Changes to Vacant Land Tax deductions
18 September 2019
New tax legislation changes could hit owners of vacant land, including famers and primary producers, denying them a tax deduction for expenses relating to their properties.
The government’s Treasury Laws Amendment (2019 Tax Integrity and Other Measures No. 1) Bill 2019, removes deductions for costs incurred by owning vacant land unless it is being used by the owner or a related party to carry on a business.
The law will apply to most non-corporate entities holding vacant land and earning income but not carrying on business.
Lance Cunningham, National Tax Director at BDO Australia said: “Under the proposed amendments, there is a concern that taxpayers who have borrowed funds to acquire vacant land will be denied a deduction for the costs associated with holding the land – e.g. interest on borrowings - where the land is being leased to an unrelated third party.”
“The land owner will continue to be fully assessable on the rental income from leasing the vacant land,” he said.

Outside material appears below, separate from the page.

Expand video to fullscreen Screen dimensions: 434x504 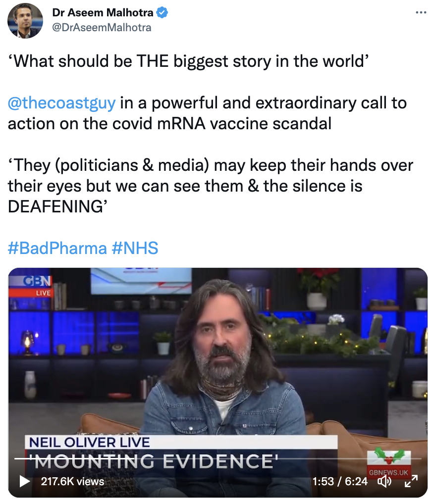coord(411,481)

“There is concern the proposal will see irregular outcomes where vacant land is leased to an unrelated third party – which can be the case with farmers and primary producers.
“The Explanatory Memorandum to the Bill acknowledges that ‘leasing land to related parties is common in the agricultural sector for family enterprises and the special rule for related parties ensures that the amendments do not adversely affect primary producers using such arrangements. However, it looks like the Government may have overlooked the unintended consequences of similar arrangements between unrelated parties which has no tax avoidance motive and will disadvantage those same primary producers.”

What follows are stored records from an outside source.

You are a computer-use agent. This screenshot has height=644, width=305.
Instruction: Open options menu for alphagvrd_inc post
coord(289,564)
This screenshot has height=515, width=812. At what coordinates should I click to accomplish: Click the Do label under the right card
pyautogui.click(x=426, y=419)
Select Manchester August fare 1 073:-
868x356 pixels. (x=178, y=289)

For example, a farmer that owns property and leases part of their land on an ‘arm’s length’ basis to another farmer or takes the other farmer’s cattle on agistment, will not be allowed a deduction for expenses relating to the vacant land unless the land:
- has a substantive permanent building / structure that is in use or is available for use having an independent purpose to another structure. (Farm land which is leased or used purely for agistment purposes is generally unlikely to have any substantial buildings or structures on it. Fences or farm sheds commonly found on agisted vacant land do not satisfy these requirements); and\or
- is being used or is available for use in carrying on a business of the taxpayer or entities related to the taxpayer (such as an affiliate, spouse or child of the taxpayer or an entity connected with the taxpayer). But unrelated third parties are excluded from this exception.
A deduction will still be available where the land is:
- used or held available for use, in carrying on a business of the taxpayer, an affiliate or connected entity (A non-corporate land owner is generally not considered to carrying on business in relation to the leasing or the land or agistment activity).

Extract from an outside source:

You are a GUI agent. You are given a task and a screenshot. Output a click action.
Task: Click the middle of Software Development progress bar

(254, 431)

- held by a company, superannuation fund (other than a self-managed super fund (SMSF), a managed investment trust, a public unit trust and unit trusts or partnerships of which all the members are entities of the above types.
“This means expenses relating to vacant land held by entities in the business of property development for future development of a housing estate for sale will continue to be allowable,” Lance said.
When enacted, these rules will apply to expenses incurred on or after 1 July 2019, regardless of when the land was first held which means the rules will apply to land held prior to the commencement of these amendments but only to expenses incurred after 1 July 2019.